While a decent sized local farm might husband 41,000 sows, the biggest Chinese farm houses 1.1 million Babes. The current standard of care for scour is zinc oxide, a soil pollutant.

“Believe it or not China has gone very green and they would like to take antibiotics out of livestock feed,” Bridges says.

“Meanwhile, zinc oxide is a pollutant banned in China and Europe.”

Detach’s active ingredient is an enzyme that blocks the receptor sites in the gut that the parasites attach to, thus causing the trotters … er, trots. Apparently it tastes a bit like citrus acid and the pigs (who aren’t the fussiest eaters) love it.

With the economics of pork production finely honed, Anatara is pitching on Detach being cheaper than antibiotics.

Field trials also point to weight gains of 5-35 per cent and a reduction in mortalities of up to 50 per cent.

A veteran of the biotech scene, Bridges knows the dangers of a revenue generating company squandering its funds on value-destroying product extensions. He insists that the spoils will be returned to shareholders.

Having said that, Bridges reckons that there’s a bigger game to be played in developing Detach for human health, including diarrhoea and irritable bowel syndrome.

“Apart from hokey-pokey nutraceuticals there is nothing out there for irritable bowel syndrome,” he says.

Still, the Zoetis deal was enough to push Anatara shares 28c (29 per cent) higher, although they’re still well off their December 2016 peak of $1.78.

There’s at least one industry participant who thinks Anatara’s ambitions are more than pie in the sty: the Lederer family, the founder of Primo Smallgoods, recently joined the register with a 5 per cent stake.

PharmAust (PAA) 6.4c

There are plenty of cases of human drugs being repurposed for veterinary use, but not so much the other way around. That makes PharmAust different to other early stage drug developers as it targets cancer treatments for both people and their four-legged friends.

At the heart of PharmAust is a drug called Monepantel (MPL), which has been used for eons as an anti-parasitic sheep drench.

Marketed by Eli Lilly’s animal health arm Elanco as Zolvix, the compound is nearing the end of its patent life and is being used less because of increased resistance.

Serendipitously, local clinical oncologist and part-time sheep farmer Professor David Morris fiddled with the drug in the lab and stumped on its anti-cancer properties.

Enter PharmAust, which carried out an early (phase one) trial on dogs afflicted with lymphoma, the most common canine cancer.

Of the four dogs treated, three recorded tumour regression of between 2 per cent and 19 per cent (an average shrinkage of 11 per cent).

Unlike mice, the standard lab guinea pigs, dogs are closer related to human physiology.

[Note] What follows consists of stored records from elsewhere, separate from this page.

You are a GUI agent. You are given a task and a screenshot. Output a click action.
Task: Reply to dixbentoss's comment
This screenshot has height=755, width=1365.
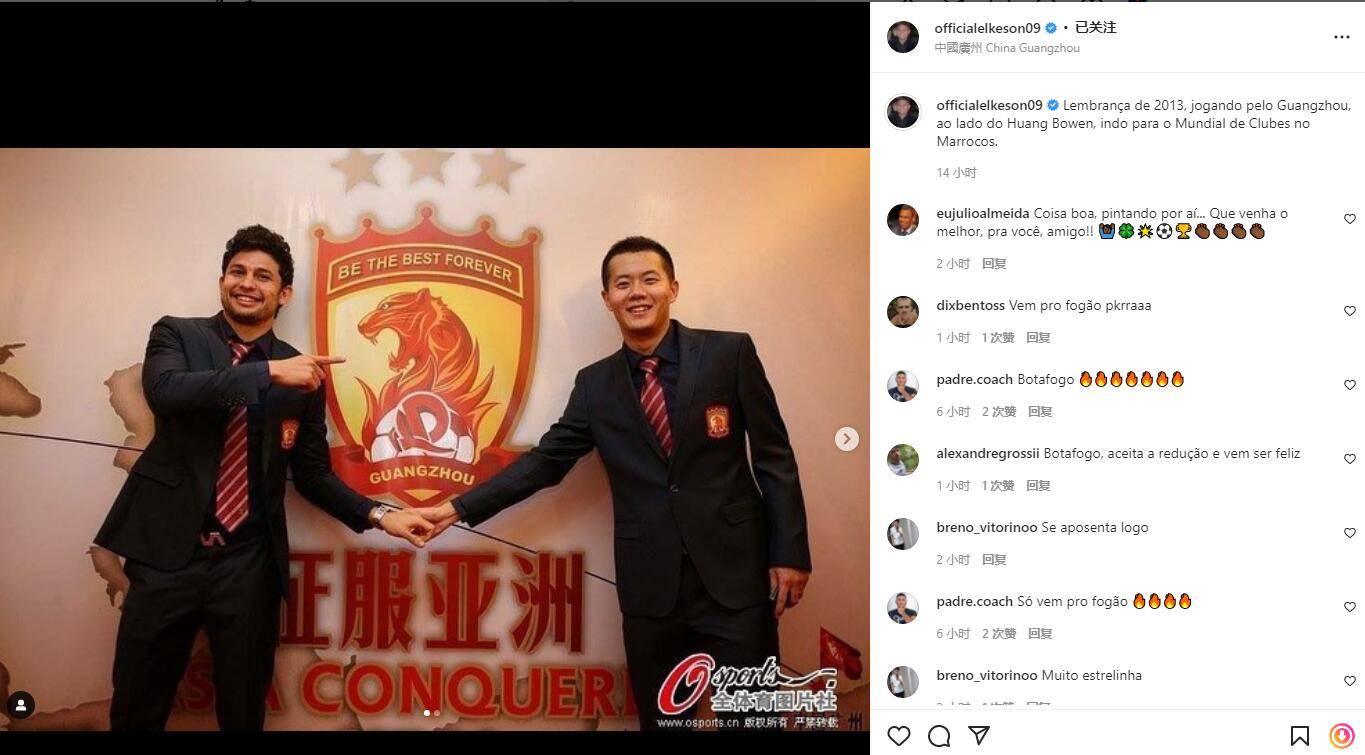tap(1038, 338)
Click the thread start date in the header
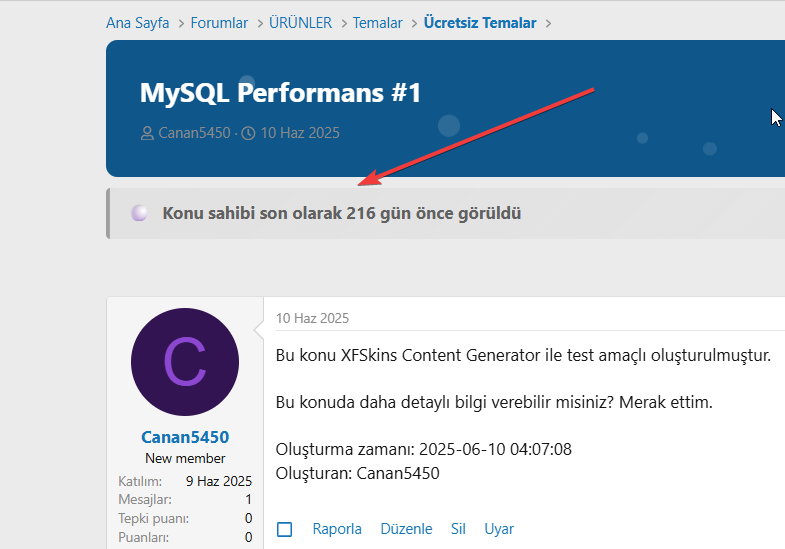Viewport: 785px width, 549px height. click(x=300, y=133)
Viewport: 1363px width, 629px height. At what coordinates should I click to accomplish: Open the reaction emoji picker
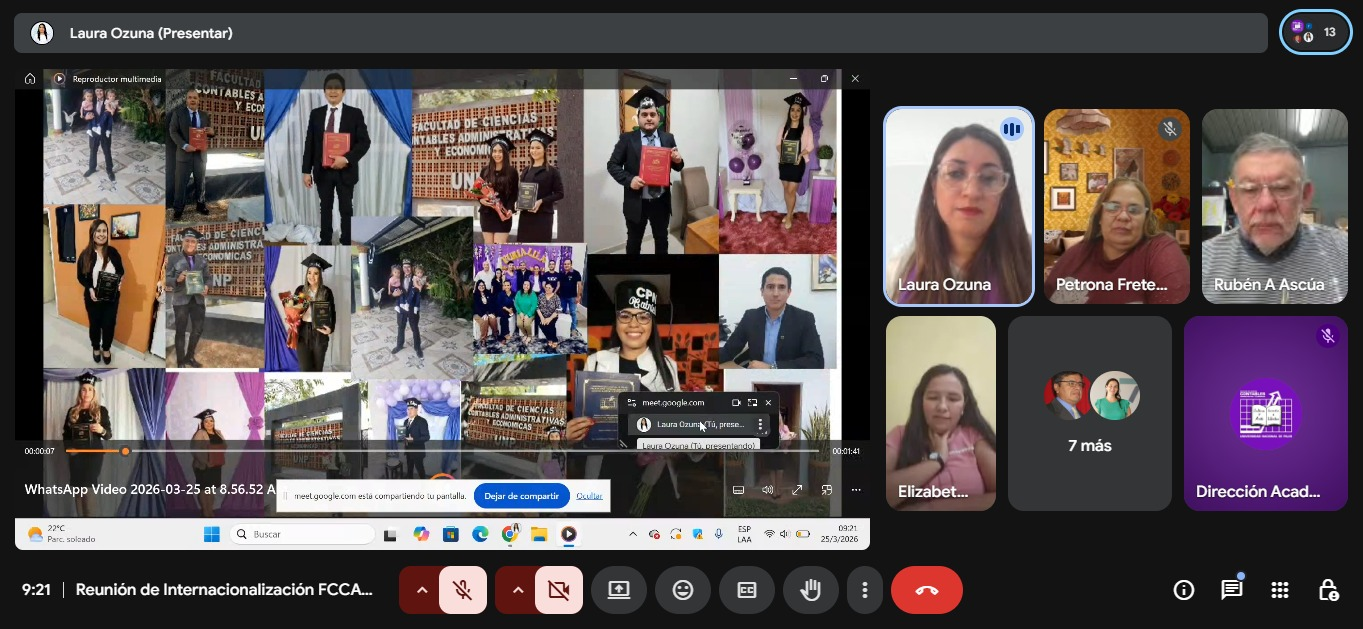tap(683, 590)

A subsequent human study of at the Royal Adelaide Hospital established a reduction in cancer markers. Of the eight patients who started, two discontinued because of the foul taste and two pulled out for other reasons.

We stress it’s very early days.

In seeking to repurpose and reformulate Monepantel, PharmAust hopes to overcome a key detriment. In the words of CEO Richard Hopkins: “It tastes like floor polish.”

It’s been OK to deliver it down the throat of sheep via tubes, but for dogs and humans the vile taste has created compliance problems.

Under its deal with Eli Lilly’s animal health arm Elanco, Elanco has the right to negotiate to buy the animal rights after the trail data has clearly showed data regression.

As with Anatara and its deal, a wad of cash awaits if a deal is struck and these funds would be used for human health studies.

PharmAust is now canvassing vet consultancies willing to participate in further trials using the reformulated version.

PharmAust has a $2.6 milion cash balance which sounds light on, but its contract synthetic drug-manufacturing arm Epichem delivered just over $3 million of revenues in the 2016-17 year.

Naturally, the potential human market is bigger than the canine market. But the animal health side could be a howling success given the willingness of owners in affluent markets to keep their mutts alive.

PharmAust boasts Roger Aston, former chair of Mayne Pharma and past and present director of numerous other biotechs, as its executive chairman.